DOCUMENT EXCERPT:
RMIT LAW STUDENTS SOCIETY
  • Home
  • About Us
    • Committee
    • Sponsors >
      • College of Law
      • Leo Cussen
    • ALSA
    • Centre for Innovative Justice
  • Competitions
    • Essay Competition
    • Personal Injury Moot
    • Junior Moot
    • Vis Moot
  • Publications
    • Newsletter
  • Events
  • Education
  • Careers
  • JOIN NOW

Vis Moot 2019

How do I get involved?

Applications have now closed. Stay tuned for details from the team over the summer.

What is the Vis Moot?

RMIT JD Students Compete in Hong Kong:
The success of our inaugural team in the Vis East International Mooting Competition
 
Jonathan Kolieb
GSBL Lecturer and proud Vis Coach
 
For the first time, RMIT University fielded a team in the 2016-17 Willem C. Vis East International Commercial Arbitration Moot Competition. Combined with its sister competition held in Vienna, the Vis East is the largest moot competition on the planet and one of the most prestigious. The 2016-17 iteration attracted teams from over 300 law schools, consisting of over 2,000 students, coaches and teaching staff.
 
Arbitration is now the preferred mode of dispute resolution for many in the international business community – preferring to avoid costly and lengthy litigation.  Due to this preference, the Vis moot was designed to provide a ‘clinical tool for training law students in crucial aspects of arbitration procedure: research, drafting and advocacy.’ The moot’s status is reflected in how the legal profession supports it. For instance, over $3 million worth of legal fees and billable hours were foregone by the many seasoned lawyers and arbitrators who volunteered their time to judge this year’s Vis moots as arbitrators.
 
The moot problem always involves a fictitious contractual dispute arising out of an international transaction relating to the sale of goods under the United Nations Convention on Contracts for the International Sale of Goods (CISG). The teams must analyse the problem, research and apply the relevant international law and prepare written memoranda for both claimant and defendant memoranda over the course of the summer months. Oral submissions are made over a week in Hong Kong: four general round-robin rounds, and then the knockout finals.

INFORMATION SHOWN:

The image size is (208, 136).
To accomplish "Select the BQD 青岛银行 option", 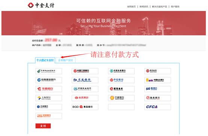I will tap(85, 107).
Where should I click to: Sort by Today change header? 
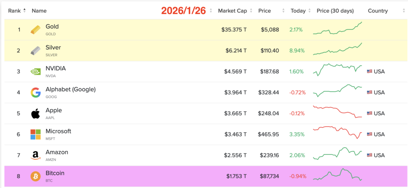pos(299,11)
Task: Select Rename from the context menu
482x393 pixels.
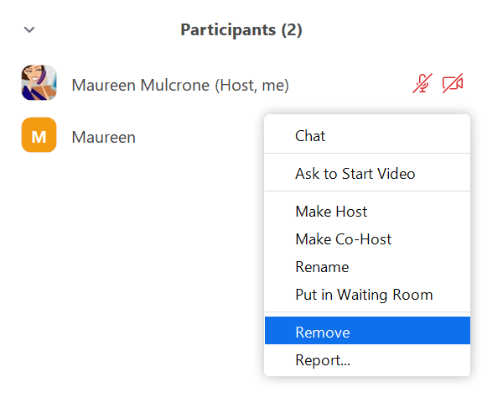Action: point(367,267)
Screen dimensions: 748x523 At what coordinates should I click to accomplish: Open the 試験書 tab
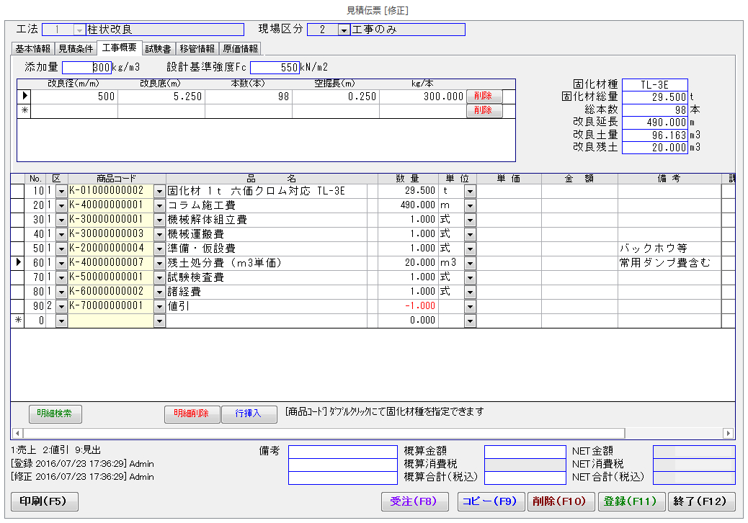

WORK TO BE COMPLETED:
Print everything in the Vis Moot page from "What is the" down to "and teaching staff.". The material after the Vis Moot page is separate from it.

RESPONSE:
What is the Vis Moot?

RMIT JD Students Compete in Hong Kong:
The success of our inaugural team in the Vis East International Mooting Competition
 
Jonathan Kolieb
GSBL Lecturer and proud Vis Coach
 
For the first time, RMIT University fielded a team in the 2016-17 Willem C. Vis East International Commercial Arbitration Moot Competition. Combined with its sister competition held in Vienna, the Vis East is the largest moot competition on the planet and one of the most prestigious. The 2016-17 iteration attracted teams from over 300 law schools, consisting of over 2,000 students, coaches and teaching staff.